## Brief
Among the entries below, retype exactly the lines starting with the one with "Where should I click to: Click" and going on through the one with "Click the Get-NetIPConfiguration", but not the pictures.

## Dataset excerpts
******

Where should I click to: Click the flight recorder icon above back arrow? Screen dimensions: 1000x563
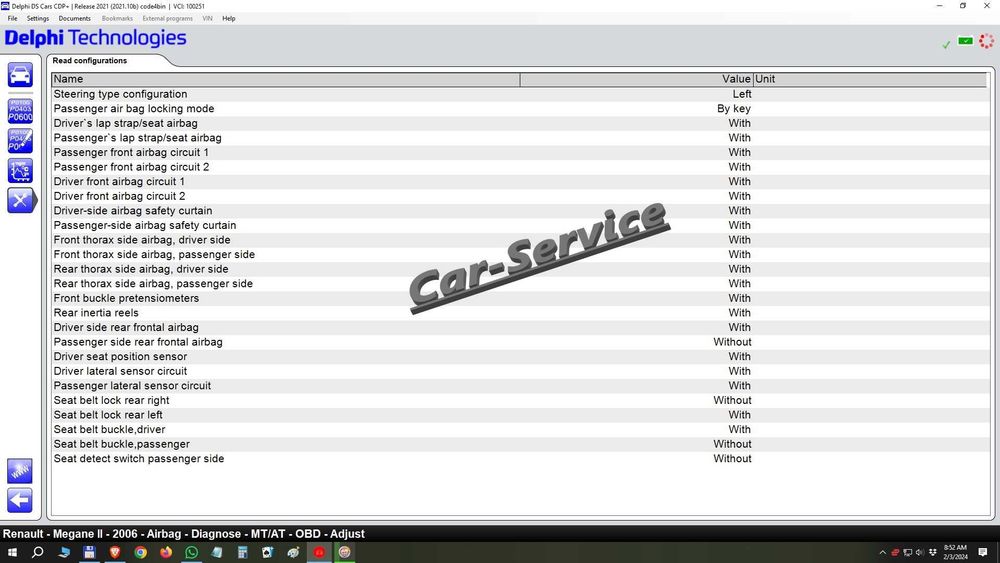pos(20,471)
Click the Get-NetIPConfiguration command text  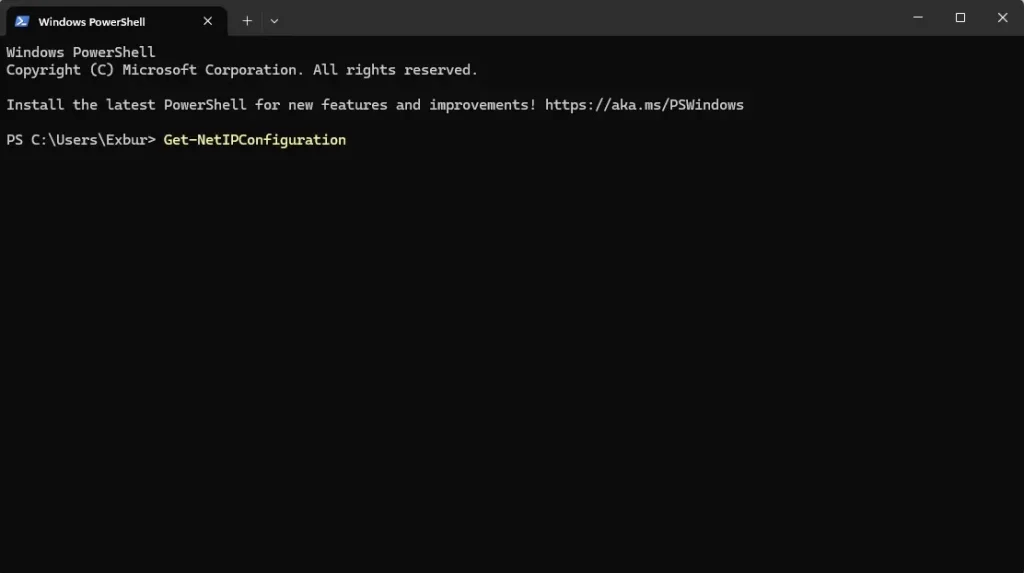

******

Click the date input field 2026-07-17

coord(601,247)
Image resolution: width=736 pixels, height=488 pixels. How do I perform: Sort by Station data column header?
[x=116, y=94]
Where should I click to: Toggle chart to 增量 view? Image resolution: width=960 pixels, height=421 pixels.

******

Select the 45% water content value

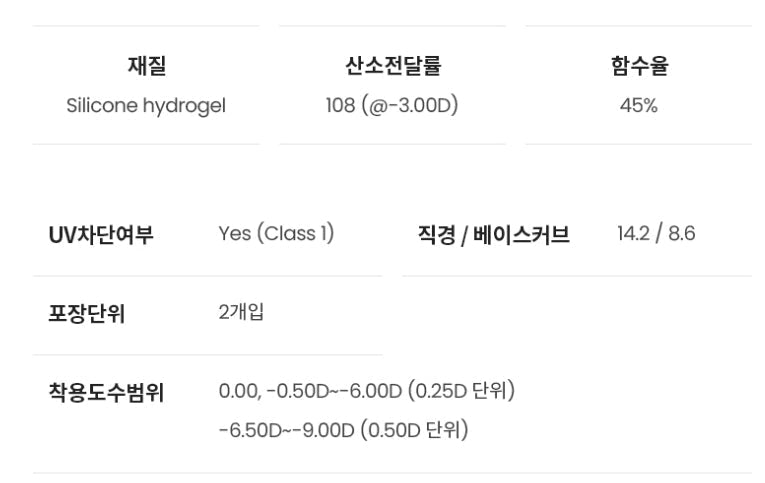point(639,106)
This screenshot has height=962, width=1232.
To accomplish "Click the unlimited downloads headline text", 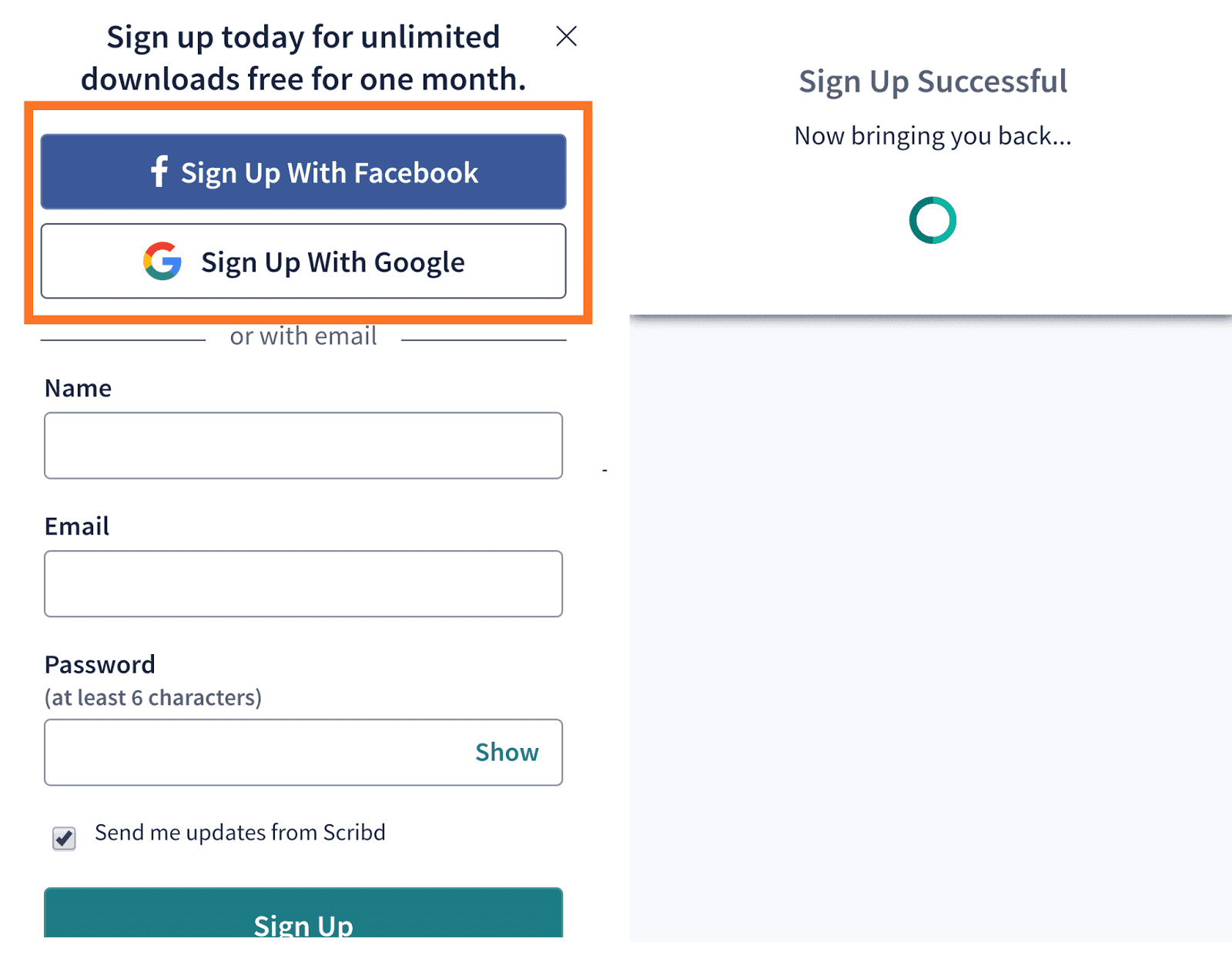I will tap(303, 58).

******

## Result for this task
Where should I click to: Click the flight recorder icon above back arrow? Screen dimensions: 1000x563
pos(20,471)
Click the Get-NetIPConfiguration command text  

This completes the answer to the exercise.